Unless companies take measures to actively support those who remain, the losses can be devastating to more than just the people let go.
Managing morale in the wake of a layoff begins with good communication, said Larry Sternberg, president of Talent Plus, an HR consulting firm in Lincoln, Nebraska and co-author of “Managing to Make a Difference.” “Secrecy is one of the biggest mistakes companies make.”
Sternberg recalls being invited to give an inspirational speech to a group of employees at a high-end Miami resort several years ago. When he arrived, the leadership team told him that many of the group was about to be laid off, but no one knew.
“They were afraid they would start looking for new jobs before the end of the season,” Sternberg said.
Disagreeing with their approach, he kicked off his speech by announcing the layoff, then spent the next hour talking about what the company and its remaining employees could do to make sure that it never happened again.
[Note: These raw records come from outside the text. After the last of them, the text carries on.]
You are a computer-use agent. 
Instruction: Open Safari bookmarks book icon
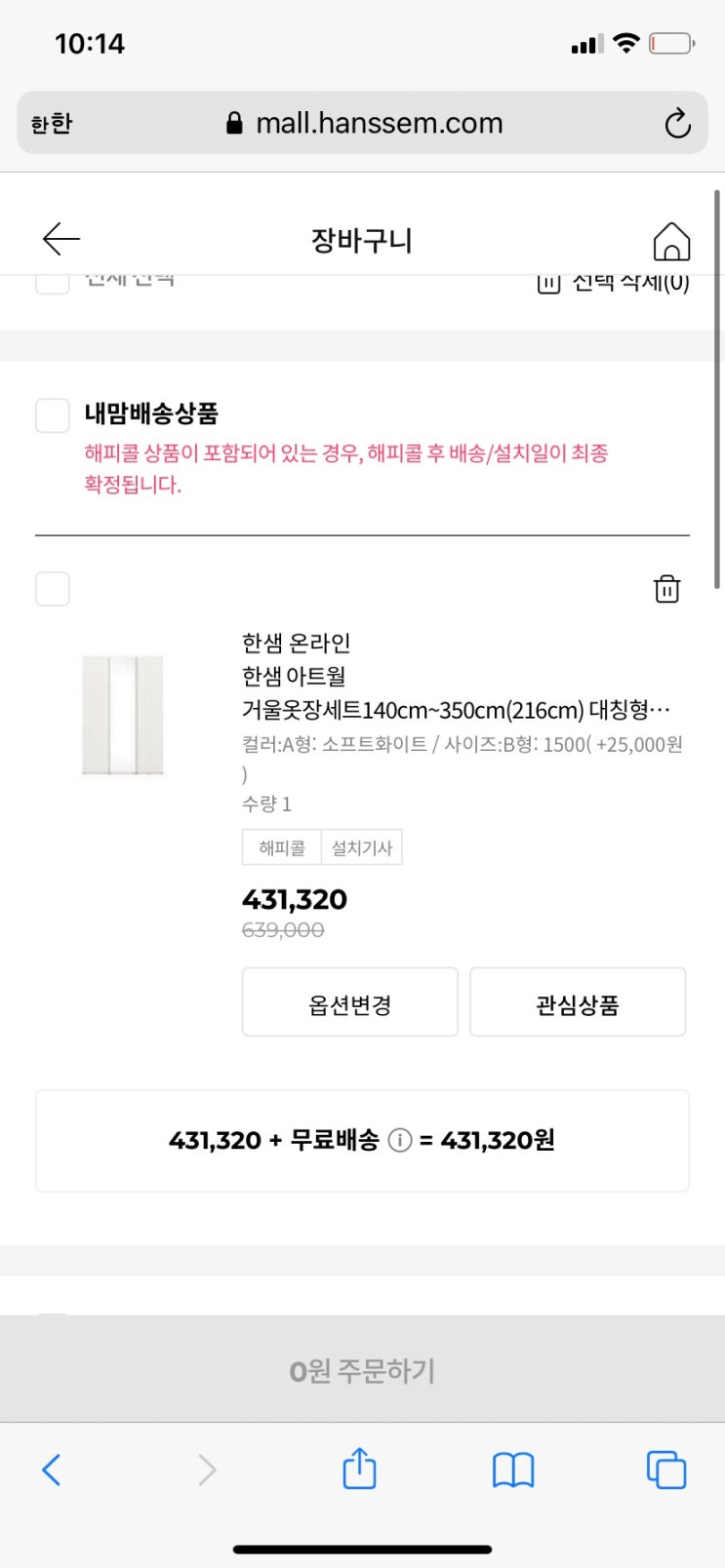(513, 1470)
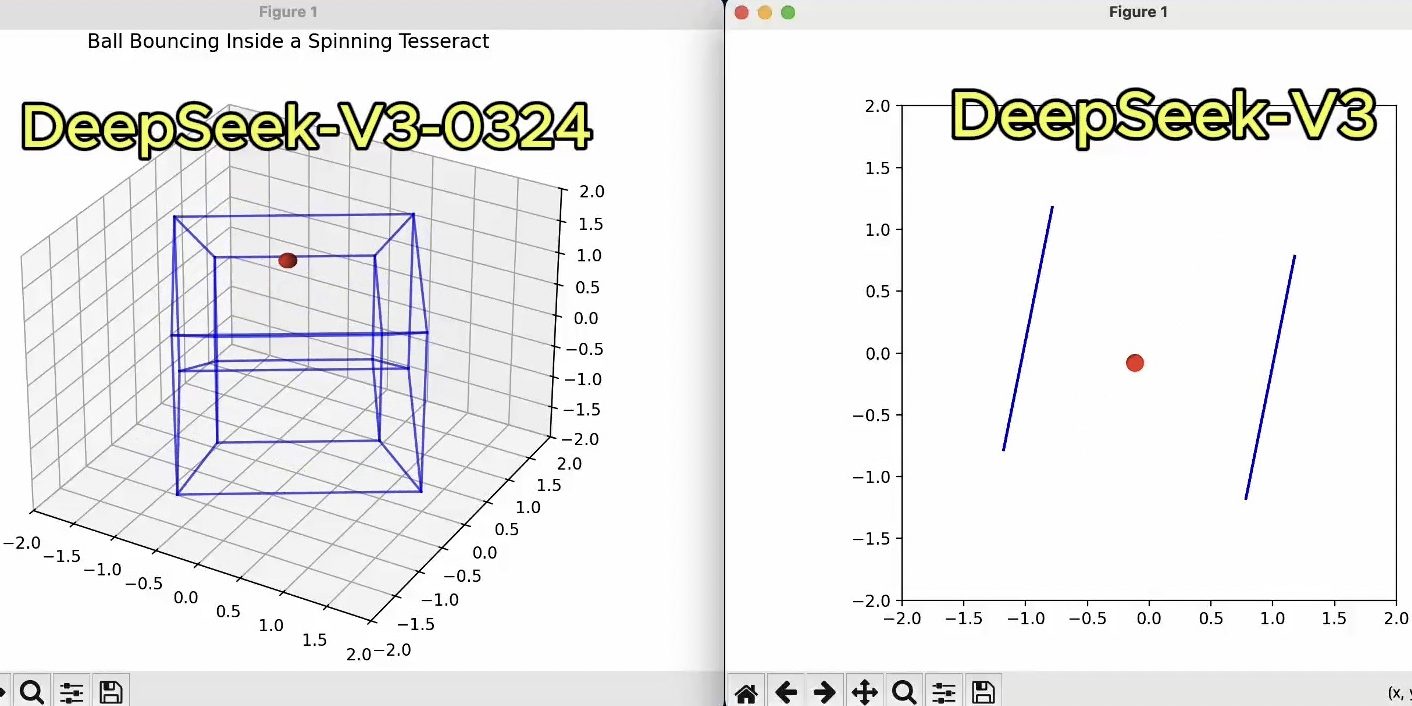Activate the Zoom magnifier in left figure toolbar
This screenshot has height=706, width=1412.
[x=31, y=692]
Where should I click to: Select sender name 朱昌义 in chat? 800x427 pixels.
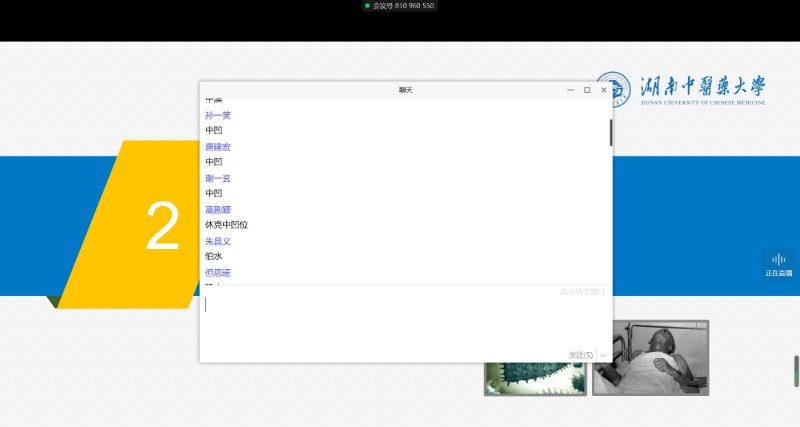218,241
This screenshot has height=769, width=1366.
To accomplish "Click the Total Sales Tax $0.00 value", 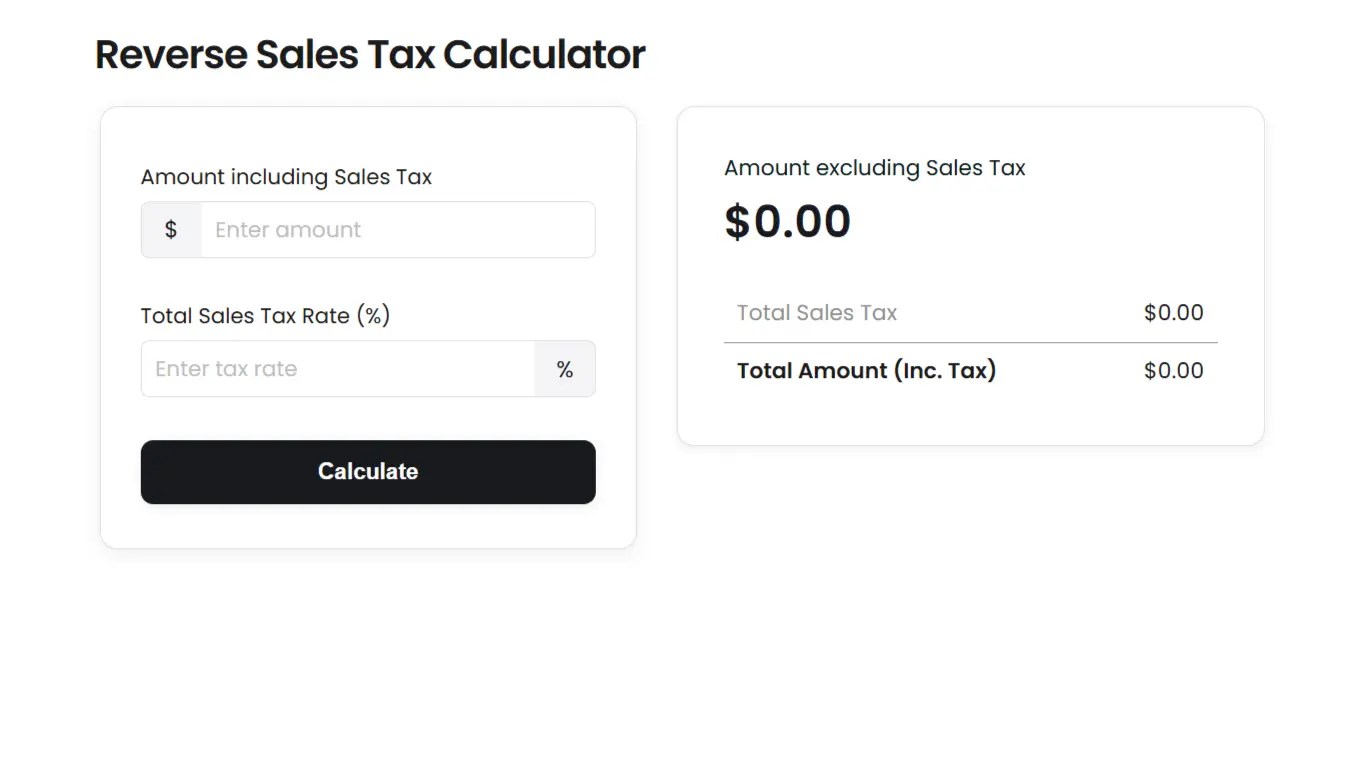I will pos(1173,313).
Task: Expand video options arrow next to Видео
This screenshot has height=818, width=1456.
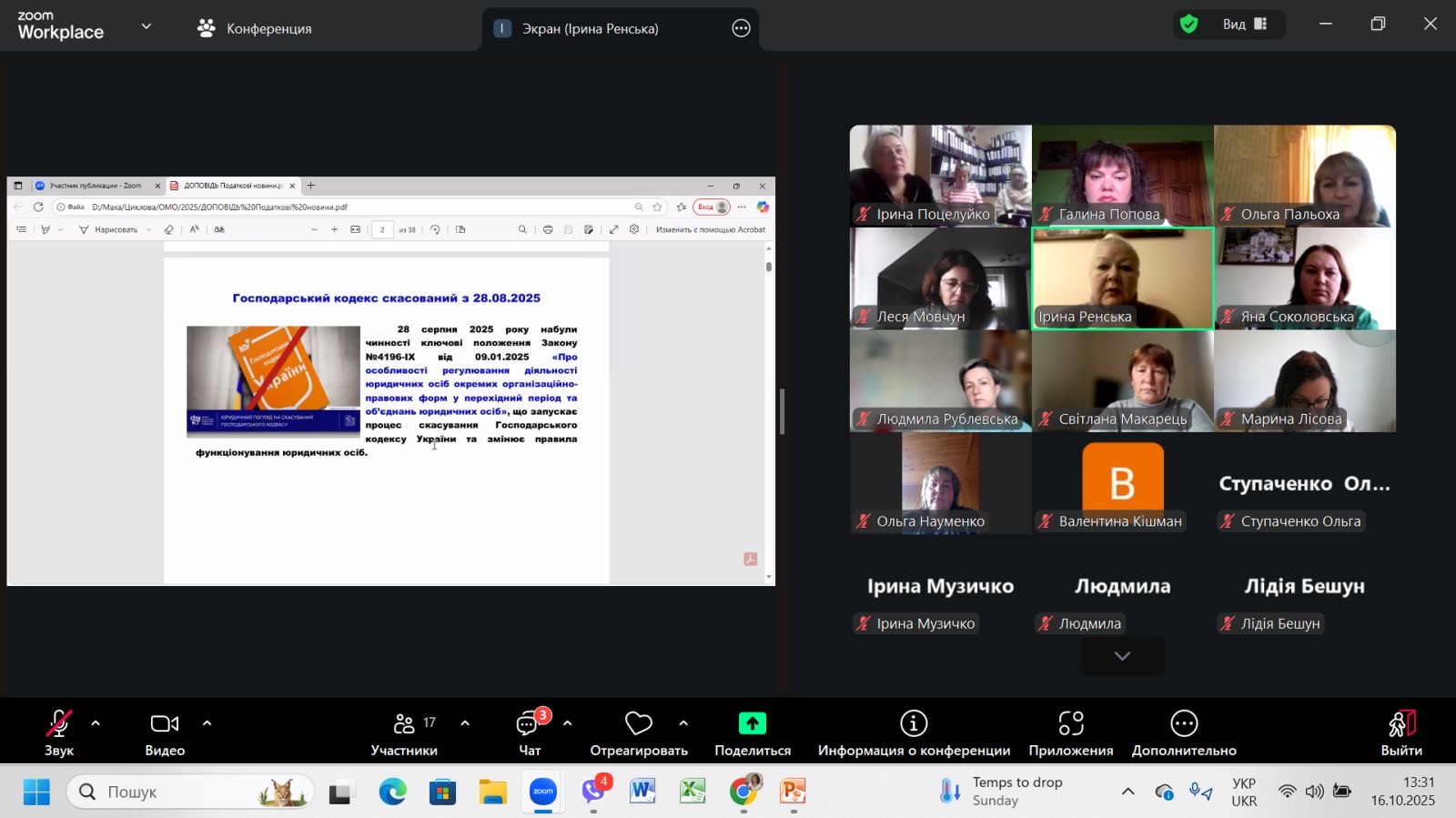Action: click(207, 723)
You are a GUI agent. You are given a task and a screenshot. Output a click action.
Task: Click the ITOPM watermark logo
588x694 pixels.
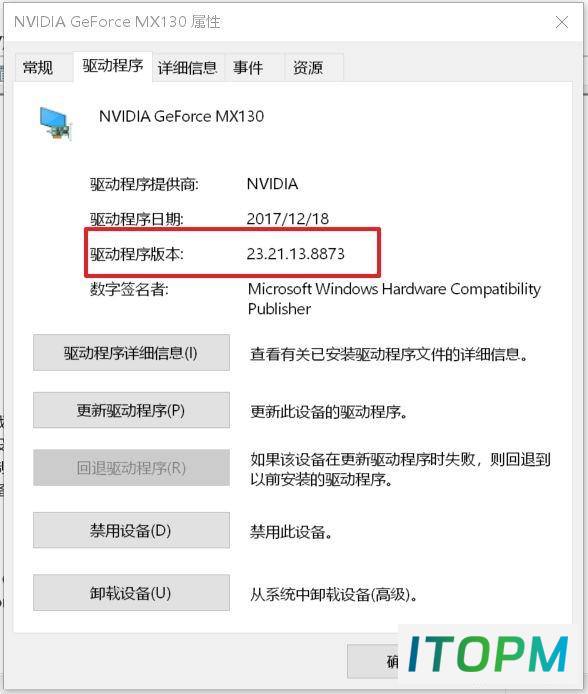[488, 655]
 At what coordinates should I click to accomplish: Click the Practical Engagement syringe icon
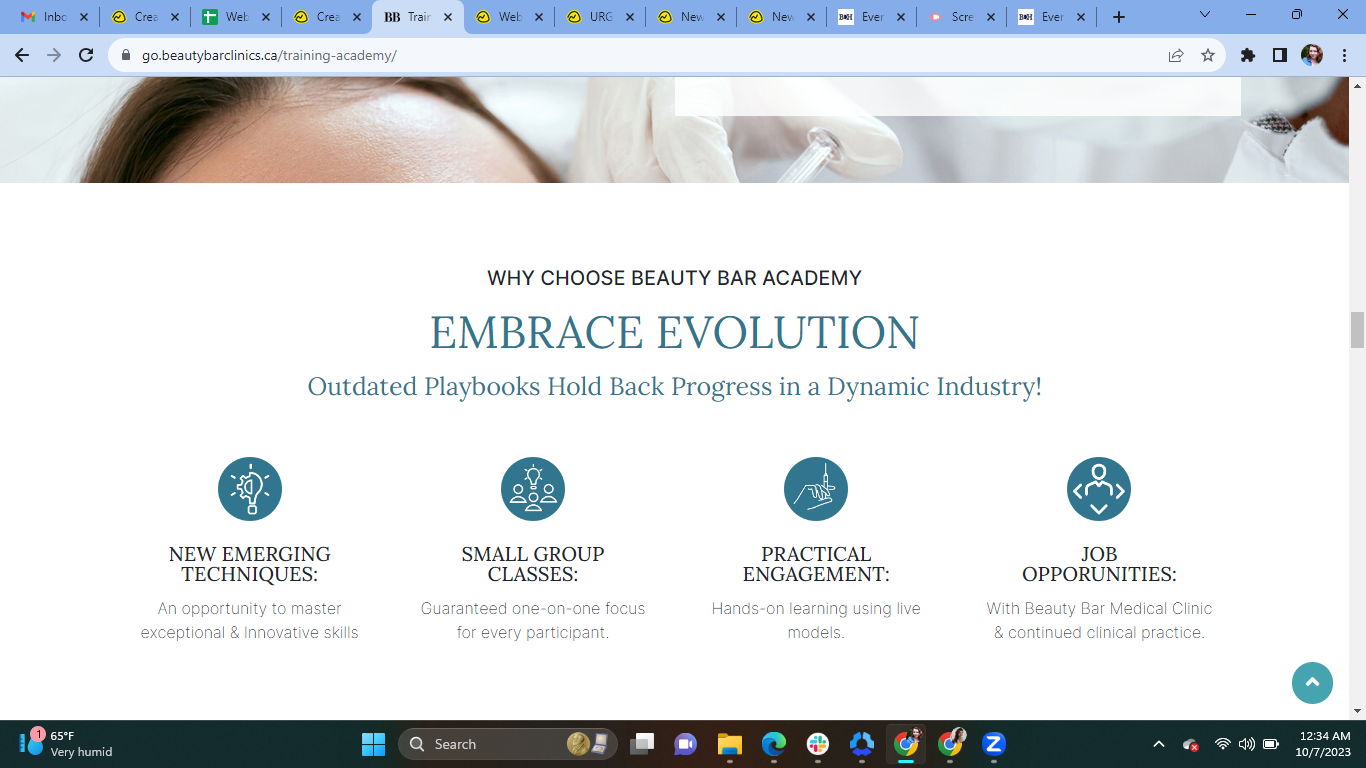click(816, 489)
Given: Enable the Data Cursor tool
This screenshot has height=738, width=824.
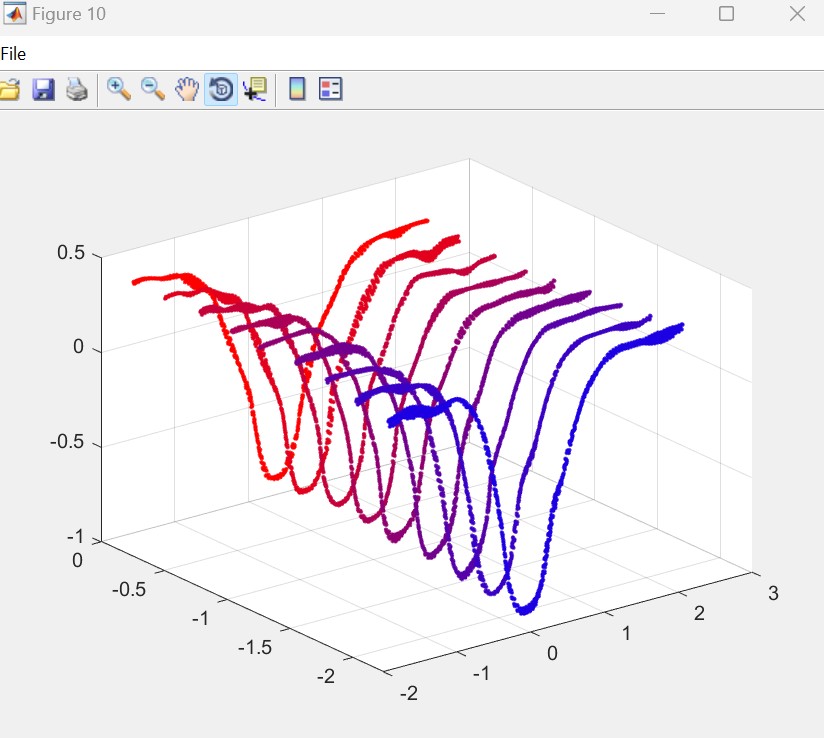Looking at the screenshot, I should tap(255, 90).
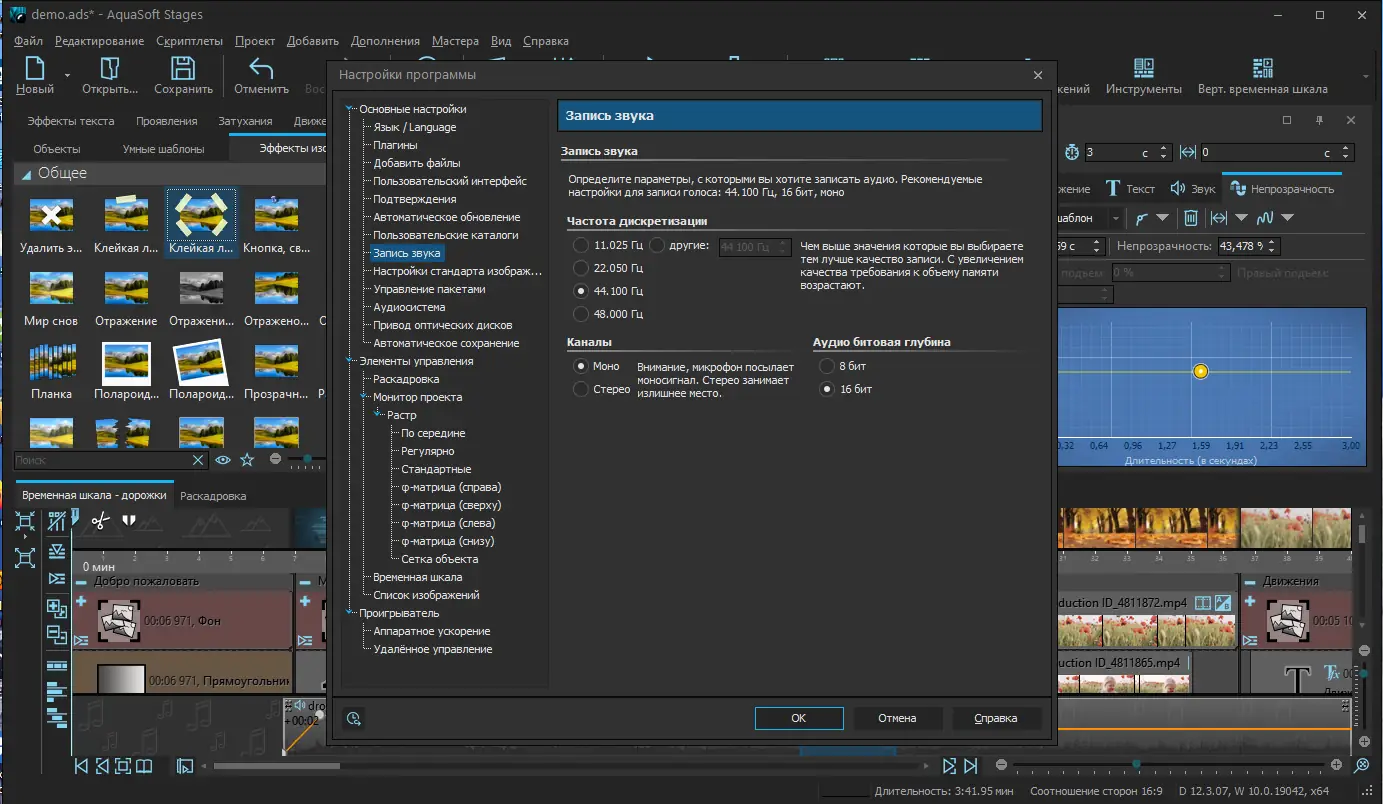Click the Open file toolbar icon
The image size is (1383, 804).
(x=110, y=69)
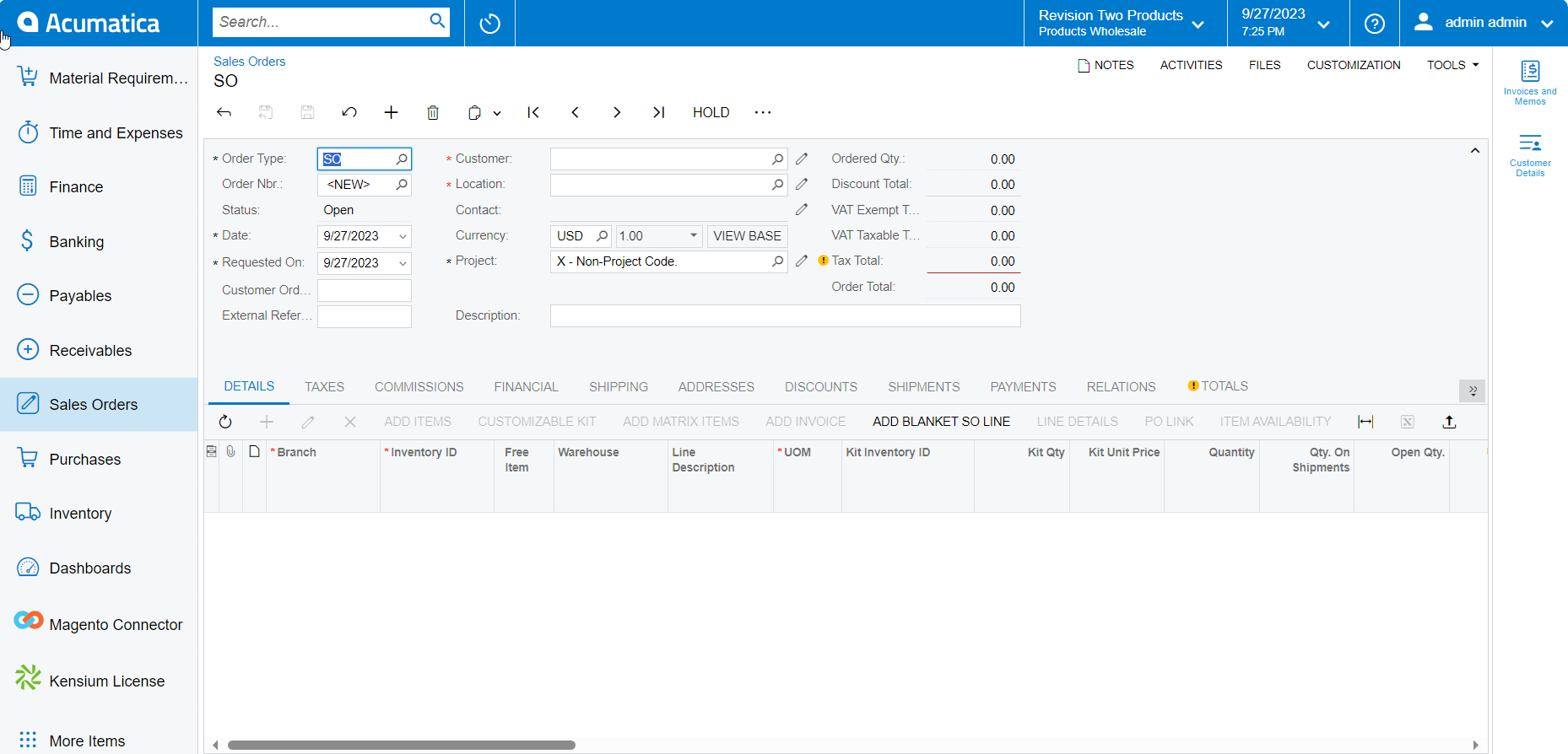Go to the last record

click(658, 113)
It may seem like a smart move to keep layoff plans secret, but not being honest leads to morale-killing gossip, suspicion and fear. For companies hoping to rebuild with the talent they have left that’s a big problem. Instead, Martin encourages companies to be upfront about who is being laid off and why, then to provide them with support to find new jobs.
“It’s important to help people leave with dignity,” he said. “That speaks volumes to those who remain.”
Make Them Want to Stay
Once a layoff is done, executives need to find ways to empower and engage employees while shoring up the business.
Talent development is a good way to address both of these needs, Martin said. He points to Ally Financial, which was forced to lay off 7,000 of its 30,000 employees during the economic crisis. To engage its remaining staff, the company offered high performers a fast track to leadership roles and stretch assignments where they could develop new skills. “Ally gave them opportunities and responsibilities they couldn’t get anywhere else so early in their careers,” he said.
Giving employees authority to make decisions can also help, Sternberg said. He recalls working with hotelier Ritz-Carlton on how to reduce staff while maintaining excellent customer services. His solution: When departments lose an employee due to attrition, let them choose whether the fill that role or distribute the work — and half of that employee’s salary — among the remaining team.
“Several teams took the deal, and customer service never suffered,” he said. The deal motivated them to find their own ways to be more efficient.